The entries that follow should come back exactly, with no pictures among them.

**Data:**
◇ ◇ ◇ ◇
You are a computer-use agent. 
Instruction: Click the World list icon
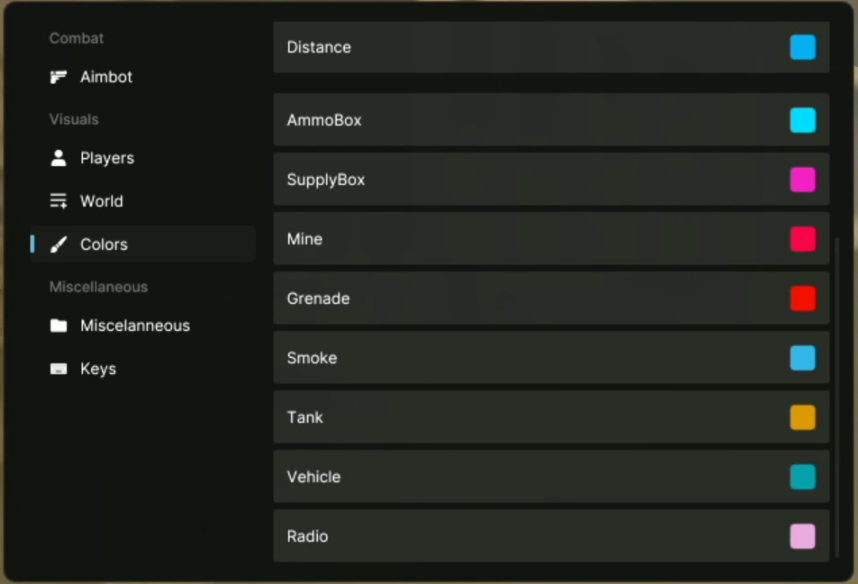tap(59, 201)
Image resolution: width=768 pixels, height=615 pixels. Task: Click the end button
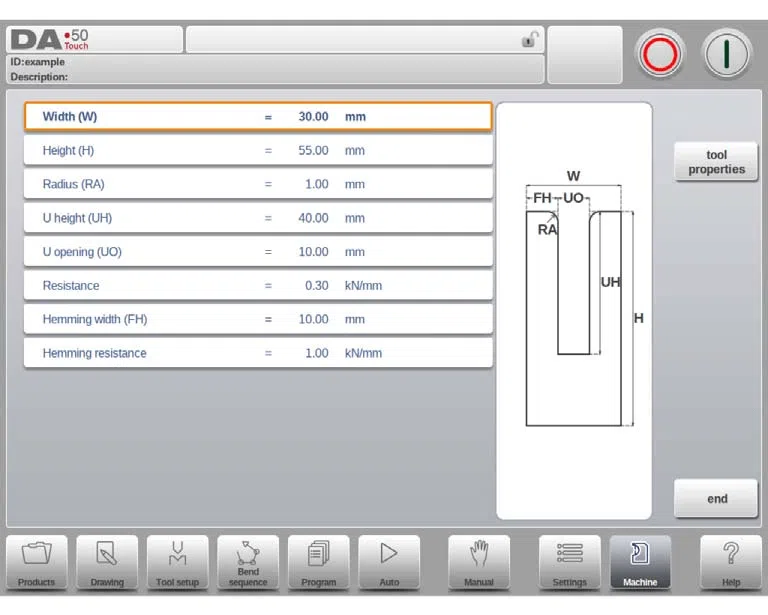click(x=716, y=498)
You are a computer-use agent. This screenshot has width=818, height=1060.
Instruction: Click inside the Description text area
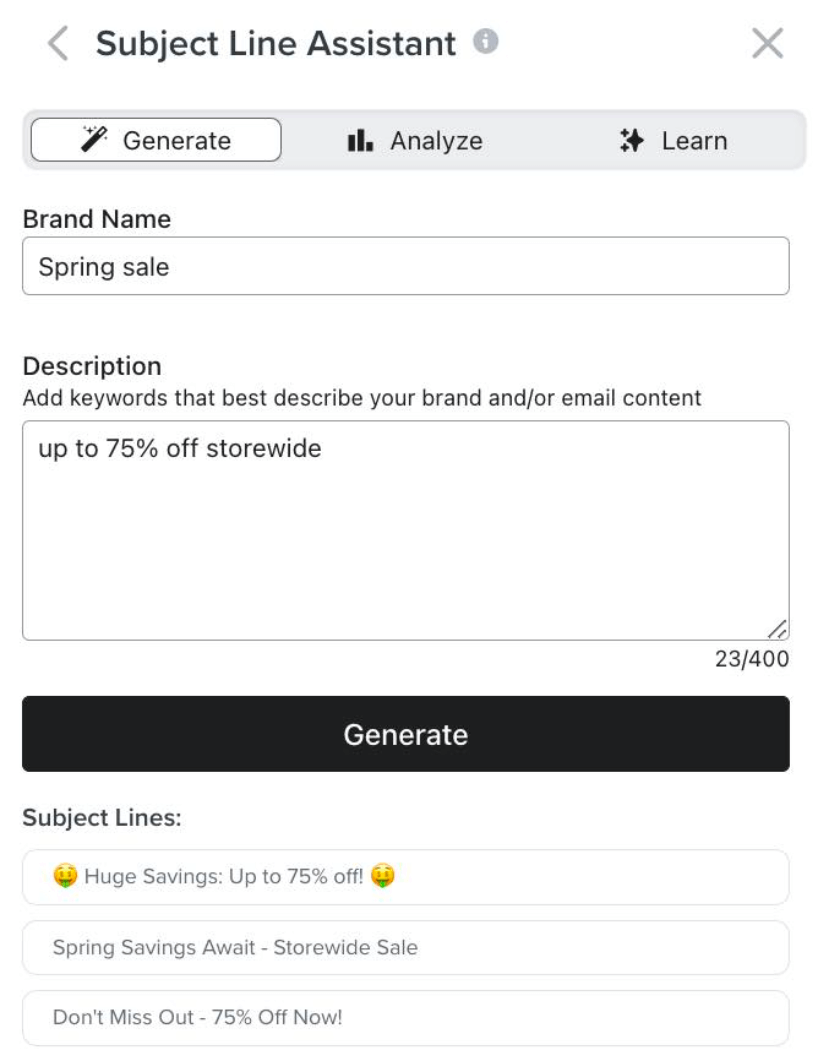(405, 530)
◇ ◇ ◇ ◇
**Your solution:**
You are a computer-use agent. 
Instruction: Click the World list icon
tap(59, 201)
Image resolution: width=768 pixels, height=615 pixels. Task: Click the end button
click(x=716, y=498)
You are a computer-use agent. This screenshot has width=818, height=1060.
Instruction: Click inside the Description text area
(405, 530)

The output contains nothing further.